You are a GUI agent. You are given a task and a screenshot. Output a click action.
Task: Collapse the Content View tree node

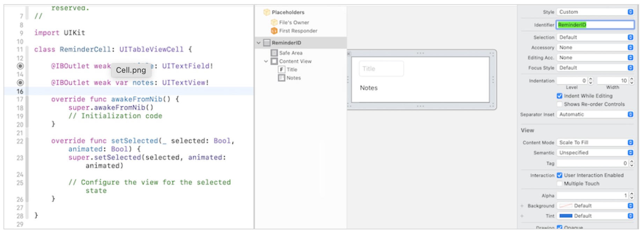[266, 61]
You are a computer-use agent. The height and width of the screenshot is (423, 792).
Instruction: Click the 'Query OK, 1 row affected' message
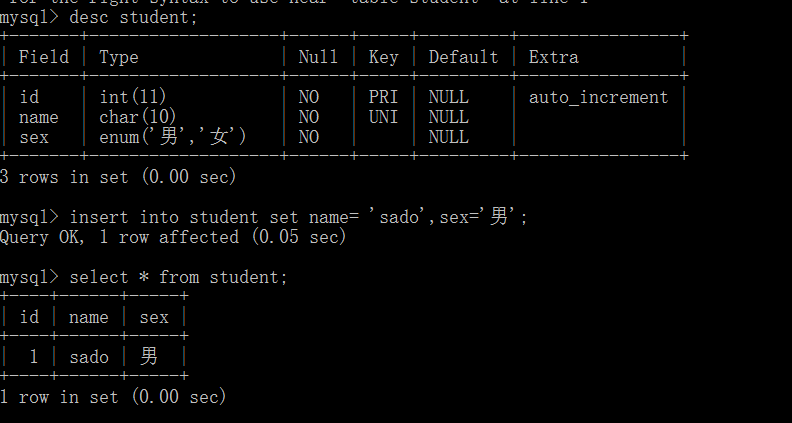click(x=119, y=237)
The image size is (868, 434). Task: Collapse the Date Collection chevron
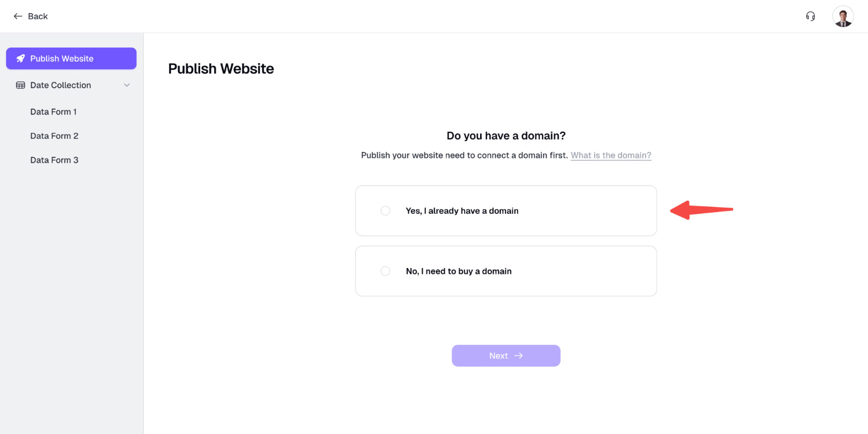[127, 85]
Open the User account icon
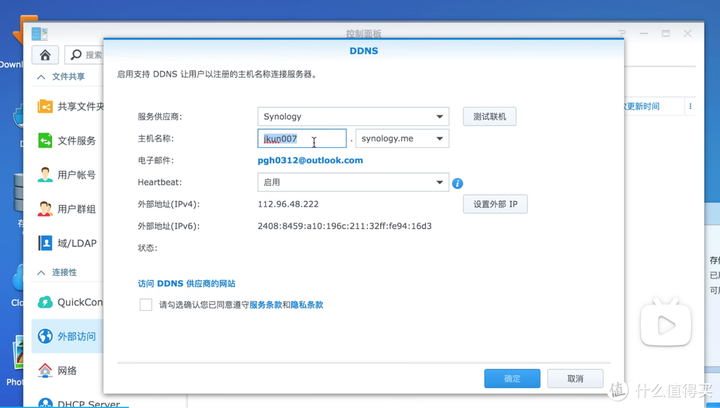The image size is (720, 408). [45, 175]
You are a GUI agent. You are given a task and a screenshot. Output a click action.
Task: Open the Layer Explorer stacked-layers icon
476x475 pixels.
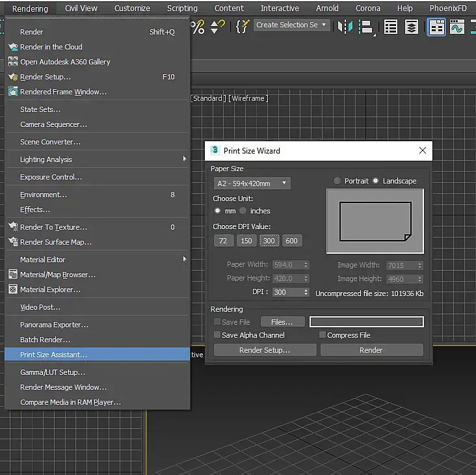click(x=412, y=27)
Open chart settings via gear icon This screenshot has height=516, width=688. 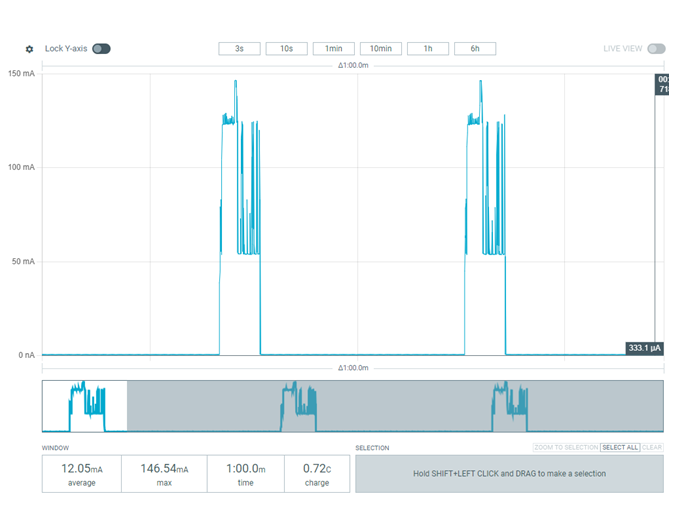29,49
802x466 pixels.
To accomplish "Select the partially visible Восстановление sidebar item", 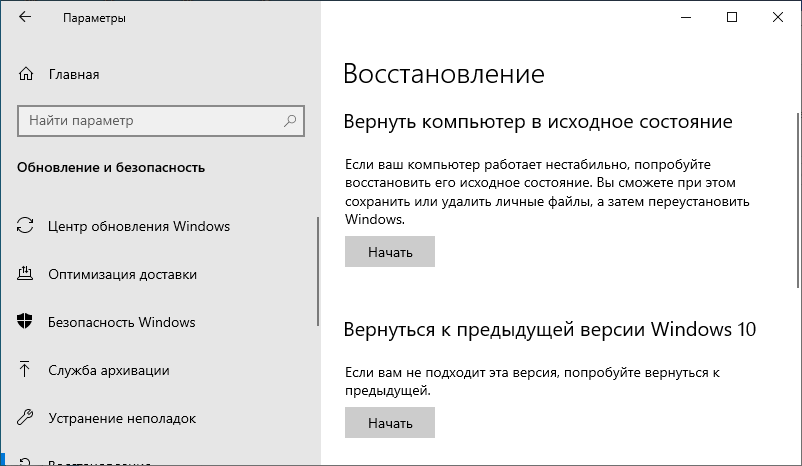I will pyautogui.click(x=100, y=461).
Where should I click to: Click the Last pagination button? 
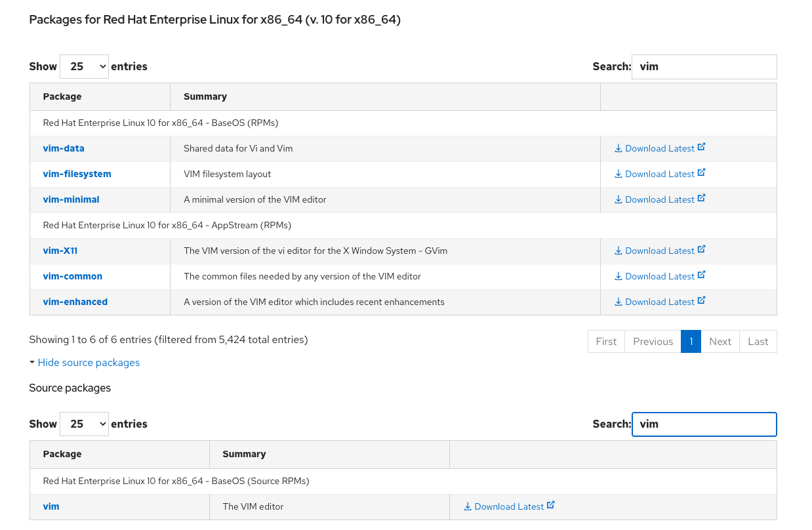tap(758, 342)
***
* _WORK TASK_: Only the lines from the line with "Where should I" to the bottom of the material above should be reproduced, exactly and without pictures.

* _EXPECTED ANSWER_:
Where should I click to: Click the Last pagination button? 
tap(758, 342)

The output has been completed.